Directions for this task:
Give back every entry below, unchanged.

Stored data
┄┄┄┄┄┄┄┄┄┄┄┄┄┄┄┄┄┄┄┄
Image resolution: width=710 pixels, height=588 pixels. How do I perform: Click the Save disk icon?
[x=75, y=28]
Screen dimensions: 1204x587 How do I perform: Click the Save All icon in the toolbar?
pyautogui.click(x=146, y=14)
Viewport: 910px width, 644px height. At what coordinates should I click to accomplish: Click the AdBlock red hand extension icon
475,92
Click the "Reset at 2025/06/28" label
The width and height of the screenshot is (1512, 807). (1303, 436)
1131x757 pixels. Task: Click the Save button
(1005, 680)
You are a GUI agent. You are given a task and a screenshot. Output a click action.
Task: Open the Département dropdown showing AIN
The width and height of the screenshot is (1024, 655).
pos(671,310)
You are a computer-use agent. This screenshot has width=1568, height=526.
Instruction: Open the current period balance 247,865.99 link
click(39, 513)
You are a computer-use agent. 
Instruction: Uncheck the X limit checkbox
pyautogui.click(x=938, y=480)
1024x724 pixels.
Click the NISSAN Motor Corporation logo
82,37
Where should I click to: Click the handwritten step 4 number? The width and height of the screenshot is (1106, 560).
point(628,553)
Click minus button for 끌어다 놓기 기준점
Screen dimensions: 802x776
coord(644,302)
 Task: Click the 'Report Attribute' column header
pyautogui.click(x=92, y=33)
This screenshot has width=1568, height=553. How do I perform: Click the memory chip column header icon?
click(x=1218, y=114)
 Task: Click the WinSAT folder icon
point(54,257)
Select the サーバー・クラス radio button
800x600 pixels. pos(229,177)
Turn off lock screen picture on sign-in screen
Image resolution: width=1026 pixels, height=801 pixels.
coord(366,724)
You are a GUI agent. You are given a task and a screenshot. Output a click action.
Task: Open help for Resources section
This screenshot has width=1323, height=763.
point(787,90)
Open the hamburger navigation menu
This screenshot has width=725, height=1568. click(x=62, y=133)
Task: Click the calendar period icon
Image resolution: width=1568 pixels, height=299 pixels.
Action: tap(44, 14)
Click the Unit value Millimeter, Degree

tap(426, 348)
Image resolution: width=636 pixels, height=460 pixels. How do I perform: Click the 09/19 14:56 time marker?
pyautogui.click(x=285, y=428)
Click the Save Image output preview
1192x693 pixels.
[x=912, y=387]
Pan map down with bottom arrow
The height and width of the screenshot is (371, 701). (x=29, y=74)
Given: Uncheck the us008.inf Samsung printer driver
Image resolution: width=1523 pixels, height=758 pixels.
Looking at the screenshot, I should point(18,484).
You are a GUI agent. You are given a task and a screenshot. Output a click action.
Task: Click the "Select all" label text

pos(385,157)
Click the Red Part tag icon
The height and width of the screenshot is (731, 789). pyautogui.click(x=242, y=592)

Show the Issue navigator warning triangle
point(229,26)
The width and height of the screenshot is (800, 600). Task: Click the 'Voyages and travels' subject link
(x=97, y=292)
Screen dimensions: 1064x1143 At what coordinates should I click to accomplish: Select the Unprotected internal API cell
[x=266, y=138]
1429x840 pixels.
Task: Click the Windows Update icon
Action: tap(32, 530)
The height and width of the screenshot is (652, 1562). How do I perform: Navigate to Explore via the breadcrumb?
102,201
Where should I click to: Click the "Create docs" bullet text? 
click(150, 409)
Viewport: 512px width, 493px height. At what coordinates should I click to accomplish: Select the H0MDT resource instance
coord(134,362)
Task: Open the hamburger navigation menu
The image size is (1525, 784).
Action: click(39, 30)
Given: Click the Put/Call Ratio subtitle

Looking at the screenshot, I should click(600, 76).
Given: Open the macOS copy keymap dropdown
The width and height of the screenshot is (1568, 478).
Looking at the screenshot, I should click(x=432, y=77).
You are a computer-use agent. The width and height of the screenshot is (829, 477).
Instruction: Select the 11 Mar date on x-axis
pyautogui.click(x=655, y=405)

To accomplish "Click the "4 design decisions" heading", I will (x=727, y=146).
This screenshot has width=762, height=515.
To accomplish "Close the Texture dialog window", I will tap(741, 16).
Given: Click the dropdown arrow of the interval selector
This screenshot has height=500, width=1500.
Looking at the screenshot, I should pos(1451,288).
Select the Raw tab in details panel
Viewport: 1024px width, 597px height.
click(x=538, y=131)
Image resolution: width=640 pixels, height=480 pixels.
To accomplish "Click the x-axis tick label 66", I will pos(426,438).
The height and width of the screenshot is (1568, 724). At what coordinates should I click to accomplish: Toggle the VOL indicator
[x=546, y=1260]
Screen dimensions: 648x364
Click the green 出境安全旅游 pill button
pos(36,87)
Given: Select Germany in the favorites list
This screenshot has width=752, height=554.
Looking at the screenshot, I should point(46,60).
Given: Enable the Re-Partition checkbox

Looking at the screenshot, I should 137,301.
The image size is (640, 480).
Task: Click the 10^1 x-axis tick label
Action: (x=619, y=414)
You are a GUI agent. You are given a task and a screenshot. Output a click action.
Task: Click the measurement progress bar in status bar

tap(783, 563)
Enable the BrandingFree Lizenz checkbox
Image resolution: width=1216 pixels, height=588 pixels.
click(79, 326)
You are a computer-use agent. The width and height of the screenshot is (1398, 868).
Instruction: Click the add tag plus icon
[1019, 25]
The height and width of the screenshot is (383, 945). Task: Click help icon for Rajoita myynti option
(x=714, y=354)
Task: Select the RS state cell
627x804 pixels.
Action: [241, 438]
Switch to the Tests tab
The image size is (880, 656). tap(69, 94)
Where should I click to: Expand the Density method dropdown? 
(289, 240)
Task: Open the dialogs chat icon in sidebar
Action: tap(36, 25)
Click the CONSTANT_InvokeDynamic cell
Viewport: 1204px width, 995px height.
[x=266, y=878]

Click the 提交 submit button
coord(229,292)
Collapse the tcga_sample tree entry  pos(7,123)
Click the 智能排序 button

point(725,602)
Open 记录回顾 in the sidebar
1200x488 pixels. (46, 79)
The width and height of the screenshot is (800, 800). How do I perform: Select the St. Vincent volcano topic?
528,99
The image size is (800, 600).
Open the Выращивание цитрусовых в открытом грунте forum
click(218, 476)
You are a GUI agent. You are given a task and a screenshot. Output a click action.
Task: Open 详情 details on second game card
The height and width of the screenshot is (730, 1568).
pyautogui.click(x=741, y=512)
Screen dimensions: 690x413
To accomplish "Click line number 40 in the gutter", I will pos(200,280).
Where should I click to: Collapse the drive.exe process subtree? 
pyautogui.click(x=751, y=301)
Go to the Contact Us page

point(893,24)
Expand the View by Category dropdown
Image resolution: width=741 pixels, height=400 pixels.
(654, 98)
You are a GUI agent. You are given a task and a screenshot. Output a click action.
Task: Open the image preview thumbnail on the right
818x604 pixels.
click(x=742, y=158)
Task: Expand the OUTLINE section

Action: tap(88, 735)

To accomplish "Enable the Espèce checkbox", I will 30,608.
┄┄┄┄┄┄┄┄┄┄┄┄┄┄┄┄┄┄┄┄
Expected answer:
Image resolution: width=710 pixels, height=588 pixels. How do I perform: Click the Save disk icon?
[x=75, y=28]
Screen dimensions: 1204x587 How do I perform: Click the Save All icon in the toolbar?
pyautogui.click(x=146, y=14)
Viewport: 910px width, 644px height. At what coordinates should I click to accomplish: Click the AdBlock red hand extension icon
475,92
Click the "Reset at 2025/06/28" label
The width and height of the screenshot is (1512, 807). (1303, 436)
1131x757 pixels. Task: Click the Save button
(1005, 680)
You are a GUI agent. You are given a task and a screenshot. Output a click action.
Task: Open the Département dropdown showing AIN
The width and height of the screenshot is (1024, 655).
pos(671,310)
You are a computer-use agent. This screenshot has width=1568, height=526.
Instruction: Open the current period balance 247,865.99 link
click(39, 513)
You are a computer-use agent. 
Instruction: Uncheck the X limit checkbox
pyautogui.click(x=938, y=480)
1024x724 pixels.
Click the NISSAN Motor Corporation logo
82,37
Where should I click to: Click the handwritten step 4 number? The width and height of the screenshot is (1106, 560).
point(628,553)
Click minus button for 끌어다 놓기 기준점
Screen dimensions: 802x776
coord(644,302)
 Task: Click the 'Report Attribute' column header
pyautogui.click(x=92, y=33)
This screenshot has width=1568, height=553. How do I perform: Click the memory chip column header icon?
click(x=1218, y=114)
 Task: Click the WinSAT folder icon
point(54,257)
Select the サーバー・クラス radio button
800x600 pixels. pos(229,177)
Turn off lock screen picture on sign-in screen
Image resolution: width=1026 pixels, height=801 pixels.
coord(366,724)
You are a GUI agent. You are given a task and a screenshot. Output a click action.
Task: Open help for Resources section
This screenshot has width=1323, height=763.
point(787,90)
Open the hamburger navigation menu
This screenshot has width=725, height=1568. click(x=62, y=133)
Task: Click the calendar period icon
Image resolution: width=1568 pixels, height=299 pixels.
Action: tap(44, 14)
Click the Unit value Millimeter, Degree

tap(426, 348)
Image resolution: width=636 pixels, height=460 pixels. How do I perform: Click the 09/19 14:56 time marker?
pyautogui.click(x=285, y=428)
Click the Save Image output preview
1192x693 pixels.
[x=912, y=387]
Pan map down with bottom arrow
The height and width of the screenshot is (371, 701). (x=29, y=74)
Given: Uncheck the us008.inf Samsung printer driver
Image resolution: width=1523 pixels, height=758 pixels.
Looking at the screenshot, I should point(18,484).
You are a GUI agent. You are given a task and a screenshot. Output a click action.
Task: Click the "Select all" label text

pos(385,157)
Click the Red Part tag icon
The height and width of the screenshot is (731, 789). pyautogui.click(x=242, y=592)

Show the Issue navigator warning triangle
point(229,26)
The width and height of the screenshot is (800, 600). Task: Click the 'Voyages and travels' subject link
(x=97, y=292)
Screen dimensions: 1064x1143 At what coordinates should I click to accomplish: Select the Unprotected internal API cell
[x=266, y=138]
1429x840 pixels.
Task: Click the Windows Update icon
Action: tap(32, 530)
The height and width of the screenshot is (652, 1562). How do I perform: Navigate to Explore via the breadcrumb?
102,201
Where should I click to: Click the "Create docs" bullet text? 
click(150, 409)
Viewport: 512px width, 493px height. At what coordinates should I click to accomplish: Select the H0MDT resource instance
coord(134,362)
Task: Open the hamburger navigation menu
The image size is (1525, 784).
Action: click(39, 30)
Given: Click the Put/Call Ratio subtitle

Looking at the screenshot, I should click(600, 76).
Given: Open the macOS copy keymap dropdown
The width and height of the screenshot is (1568, 478).
Looking at the screenshot, I should click(x=432, y=77).
You are a computer-use agent. The width and height of the screenshot is (829, 477).
Instruction: Select the 11 Mar date on x-axis
pyautogui.click(x=655, y=405)

To accomplish "Click the "4 design decisions" heading", I will (x=727, y=146).
This screenshot has width=762, height=515.
To accomplish "Close the Texture dialog window", I will tap(741, 16).
Given: Click the dropdown arrow of the interval selector
This screenshot has height=500, width=1500.
Looking at the screenshot, I should pos(1451,288).
Select the Raw tab in details panel
Viewport: 1024px width, 597px height.
click(x=538, y=131)
Image resolution: width=640 pixels, height=480 pixels.
To accomplish "Click the x-axis tick label 66", I will pos(426,438).
The height and width of the screenshot is (1568, 724). At what coordinates should I click to accomplish: Toggle the VOL indicator
[x=546, y=1260]
Screen dimensions: 648x364
Click the green 出境安全旅游 pill button
pos(36,87)
Given: Select Germany in the favorites list
This screenshot has width=752, height=554.
Looking at the screenshot, I should point(46,60).
Given: Enable the Re-Partition checkbox

Looking at the screenshot, I should 137,301.
The image size is (640, 480).
Task: Click the 10^1 x-axis tick label
Action: (x=619, y=414)
You are a GUI agent. You are given a task and a screenshot. Output a click action.
Task: Click the measurement progress bar in status bar

tap(783, 563)
Enable the BrandingFree Lizenz checkbox
Image resolution: width=1216 pixels, height=588 pixels.
click(79, 326)
You are a computer-use agent. The width and height of the screenshot is (1398, 868).
Instruction: Click the add tag plus icon
[1019, 25]
The height and width of the screenshot is (383, 945). Task: Click help icon for Rajoita myynti option
(x=714, y=354)
Task: Select the RS state cell
627x804 pixels.
Action: [241, 438]
Switch to the Tests tab
The image size is (880, 656). tap(69, 94)
Where should I click to: Expand the Density method dropdown? 
(289, 240)
Task: Open the dialogs chat icon in sidebar
Action: tap(36, 25)
Click the CONSTANT_InvokeDynamic cell
Viewport: 1204px width, 995px height.
[x=266, y=878]

Click the 提交 submit button
coord(229,292)
Collapse the tcga_sample tree entry  pos(7,123)
Click the 智能排序 button

point(725,602)
Open 记录回顾 in the sidebar
1200x488 pixels. (46, 79)
The width and height of the screenshot is (800, 800). How do I perform: Select the St. Vincent volcano topic?
528,99
The image size is (800, 600).
Open the Выращивание цитрусовых в открытом грунте forum
click(218, 476)
You are a GUI agent. You are given a task and a screenshot. Output a click action.
Task: Open 详情 details on second game card
The height and width of the screenshot is (730, 1568).
pyautogui.click(x=741, y=512)
Screen dimensions: 690x413
To accomplish "Click line number 40 in the gutter", I will pos(200,280).
Where should I click to: Collapse the drive.exe process subtree? 
pyautogui.click(x=751, y=301)
Go to the Contact Us page

point(893,24)
Expand the View by Category dropdown
Image resolution: width=741 pixels, height=400 pixels.
(654, 98)
You are a GUI agent. You are given a task and a screenshot. Output a click action.
Task: Open the image preview thumbnail on the right
818x604 pixels.
click(x=742, y=158)
Task: Expand the OUTLINE section

Action: tap(88, 735)

To accomplish "Enable the Espèce checkbox", I will 30,608.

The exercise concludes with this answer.